Keramiken als erdverbundene Objekte


Neben der Malerei spielt die Arbeit mit Ton eine wesentliche Rolle in Dirnhofers Schaffen. Sie verwendet natürliche Tone, die sie zum Teil selbst sammelt und immer wieder aufbereitet, und formt daraus Objekte, die an organische Strukturen erinnern – etwa erodierte Erdkrusten oder erstarrte. Diese Keramiken haben oft Risse und raue Oberflächen, die an Erd- und Körperöffnungen oder auch an Wunden erinnern können, und so ein Gefühl der Fürsorge und Verbundenheit erzeugen. Die Glasuren verlaufen unkontrolliert, sodass die Objekte einen eigenständigen Charakter entwickeln – als seien der Erde entwachsen.

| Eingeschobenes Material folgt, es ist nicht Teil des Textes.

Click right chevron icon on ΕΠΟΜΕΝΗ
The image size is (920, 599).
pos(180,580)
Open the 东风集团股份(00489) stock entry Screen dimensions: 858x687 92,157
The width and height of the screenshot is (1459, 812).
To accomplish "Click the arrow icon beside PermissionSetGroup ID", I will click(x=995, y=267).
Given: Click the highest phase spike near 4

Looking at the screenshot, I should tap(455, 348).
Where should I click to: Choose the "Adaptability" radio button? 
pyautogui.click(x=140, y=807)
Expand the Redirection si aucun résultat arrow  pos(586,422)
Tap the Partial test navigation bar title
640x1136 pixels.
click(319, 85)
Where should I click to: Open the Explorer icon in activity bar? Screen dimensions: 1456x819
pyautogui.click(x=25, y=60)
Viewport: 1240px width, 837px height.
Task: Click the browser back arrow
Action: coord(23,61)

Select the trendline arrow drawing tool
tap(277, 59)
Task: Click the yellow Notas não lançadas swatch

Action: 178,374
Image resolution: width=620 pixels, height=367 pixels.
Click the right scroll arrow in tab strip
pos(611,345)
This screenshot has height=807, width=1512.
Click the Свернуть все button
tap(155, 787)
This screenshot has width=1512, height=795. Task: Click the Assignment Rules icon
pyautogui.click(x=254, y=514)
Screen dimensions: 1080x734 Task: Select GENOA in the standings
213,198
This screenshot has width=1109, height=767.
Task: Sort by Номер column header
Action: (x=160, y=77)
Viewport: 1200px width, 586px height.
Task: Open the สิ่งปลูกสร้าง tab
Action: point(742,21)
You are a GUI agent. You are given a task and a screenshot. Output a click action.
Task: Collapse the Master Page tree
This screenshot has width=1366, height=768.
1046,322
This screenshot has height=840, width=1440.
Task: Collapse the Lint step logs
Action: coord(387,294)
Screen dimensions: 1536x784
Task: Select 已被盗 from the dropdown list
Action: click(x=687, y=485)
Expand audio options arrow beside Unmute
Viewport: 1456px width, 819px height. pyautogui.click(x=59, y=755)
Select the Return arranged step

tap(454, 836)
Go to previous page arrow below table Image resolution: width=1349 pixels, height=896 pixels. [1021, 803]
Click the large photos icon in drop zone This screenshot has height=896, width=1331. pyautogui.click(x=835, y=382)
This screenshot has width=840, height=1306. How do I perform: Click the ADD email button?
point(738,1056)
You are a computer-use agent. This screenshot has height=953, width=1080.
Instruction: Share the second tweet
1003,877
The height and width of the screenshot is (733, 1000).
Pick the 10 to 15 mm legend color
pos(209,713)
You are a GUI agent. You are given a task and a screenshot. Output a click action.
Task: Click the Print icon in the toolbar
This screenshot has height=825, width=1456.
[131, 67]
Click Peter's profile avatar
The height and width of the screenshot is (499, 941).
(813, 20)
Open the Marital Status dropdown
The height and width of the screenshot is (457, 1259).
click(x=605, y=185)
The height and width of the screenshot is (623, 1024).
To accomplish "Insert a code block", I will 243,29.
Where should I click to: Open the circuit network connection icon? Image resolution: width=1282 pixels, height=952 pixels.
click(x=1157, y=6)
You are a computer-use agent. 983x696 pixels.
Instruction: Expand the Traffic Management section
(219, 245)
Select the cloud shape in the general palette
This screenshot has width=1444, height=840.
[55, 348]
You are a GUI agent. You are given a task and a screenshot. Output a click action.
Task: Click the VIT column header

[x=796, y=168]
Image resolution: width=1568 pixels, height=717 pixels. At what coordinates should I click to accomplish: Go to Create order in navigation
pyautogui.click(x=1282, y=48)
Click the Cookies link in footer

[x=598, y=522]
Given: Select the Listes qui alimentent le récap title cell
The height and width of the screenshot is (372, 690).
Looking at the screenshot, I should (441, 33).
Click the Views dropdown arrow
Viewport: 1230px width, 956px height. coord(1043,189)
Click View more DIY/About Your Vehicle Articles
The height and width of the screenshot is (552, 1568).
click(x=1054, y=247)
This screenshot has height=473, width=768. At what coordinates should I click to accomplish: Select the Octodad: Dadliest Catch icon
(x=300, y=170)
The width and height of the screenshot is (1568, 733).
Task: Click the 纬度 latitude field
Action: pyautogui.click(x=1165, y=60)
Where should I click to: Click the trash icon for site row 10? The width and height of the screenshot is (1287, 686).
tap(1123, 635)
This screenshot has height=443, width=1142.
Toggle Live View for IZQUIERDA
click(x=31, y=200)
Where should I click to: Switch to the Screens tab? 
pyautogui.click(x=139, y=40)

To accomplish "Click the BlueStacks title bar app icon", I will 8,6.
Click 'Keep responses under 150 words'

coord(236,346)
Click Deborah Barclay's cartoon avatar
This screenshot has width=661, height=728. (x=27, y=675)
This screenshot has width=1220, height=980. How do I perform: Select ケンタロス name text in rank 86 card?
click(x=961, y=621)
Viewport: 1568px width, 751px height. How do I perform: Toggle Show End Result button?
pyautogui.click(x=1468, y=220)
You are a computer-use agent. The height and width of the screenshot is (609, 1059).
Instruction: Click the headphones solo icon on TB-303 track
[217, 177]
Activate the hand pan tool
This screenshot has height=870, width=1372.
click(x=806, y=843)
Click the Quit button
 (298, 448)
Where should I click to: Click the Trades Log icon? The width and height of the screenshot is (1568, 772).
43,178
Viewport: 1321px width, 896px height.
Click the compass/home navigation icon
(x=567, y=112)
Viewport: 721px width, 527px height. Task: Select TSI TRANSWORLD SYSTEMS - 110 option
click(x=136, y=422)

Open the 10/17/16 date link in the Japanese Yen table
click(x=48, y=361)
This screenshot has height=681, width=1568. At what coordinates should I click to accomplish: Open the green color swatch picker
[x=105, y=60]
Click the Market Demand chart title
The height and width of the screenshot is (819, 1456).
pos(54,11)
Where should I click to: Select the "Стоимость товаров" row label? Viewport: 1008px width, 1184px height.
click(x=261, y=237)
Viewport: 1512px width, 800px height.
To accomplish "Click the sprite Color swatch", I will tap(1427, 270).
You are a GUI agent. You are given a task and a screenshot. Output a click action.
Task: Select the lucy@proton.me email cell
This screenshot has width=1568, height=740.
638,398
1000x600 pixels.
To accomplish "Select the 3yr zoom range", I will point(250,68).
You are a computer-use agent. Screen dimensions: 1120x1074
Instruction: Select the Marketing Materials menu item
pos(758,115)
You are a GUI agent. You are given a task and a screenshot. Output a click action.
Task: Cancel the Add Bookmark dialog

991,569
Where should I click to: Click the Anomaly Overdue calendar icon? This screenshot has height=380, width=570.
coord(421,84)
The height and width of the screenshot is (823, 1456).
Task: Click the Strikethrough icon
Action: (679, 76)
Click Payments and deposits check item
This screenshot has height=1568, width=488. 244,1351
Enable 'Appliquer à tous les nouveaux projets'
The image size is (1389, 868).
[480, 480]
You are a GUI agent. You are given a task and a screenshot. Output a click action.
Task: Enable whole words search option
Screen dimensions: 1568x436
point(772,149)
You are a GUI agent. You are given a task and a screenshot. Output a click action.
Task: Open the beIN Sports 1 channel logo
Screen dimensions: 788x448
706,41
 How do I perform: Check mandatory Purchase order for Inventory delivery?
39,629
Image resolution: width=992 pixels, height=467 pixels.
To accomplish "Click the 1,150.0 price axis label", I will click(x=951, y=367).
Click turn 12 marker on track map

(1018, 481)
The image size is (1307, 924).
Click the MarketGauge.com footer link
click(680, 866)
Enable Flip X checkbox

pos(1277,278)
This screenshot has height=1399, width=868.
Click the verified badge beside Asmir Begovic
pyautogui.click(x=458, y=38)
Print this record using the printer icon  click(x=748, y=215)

Collagen als Reflexion vielschichtiger Diskurse


Ergänzend dazu experimentiert Dirnhofer mit Collagen, in denen sie Fotografien, Scans von Buchseiten, Textauszüge mit eigenen Markierungen und Notizen kombiniert. Diese Arbeiten greifen die Komplexität der Klimadebatte auf und verweisen auf die Vielstimmigkeit ökologischer Diskurse. Sie laden die Betrachter:innen ein, sich in dieses dichte Geflecht aus Gedanken und Bildern einzulesen und einzusehen, dass die Klimakrise nicht monolithisch, sondern ein vielschichtiger, globaler Prozess ist.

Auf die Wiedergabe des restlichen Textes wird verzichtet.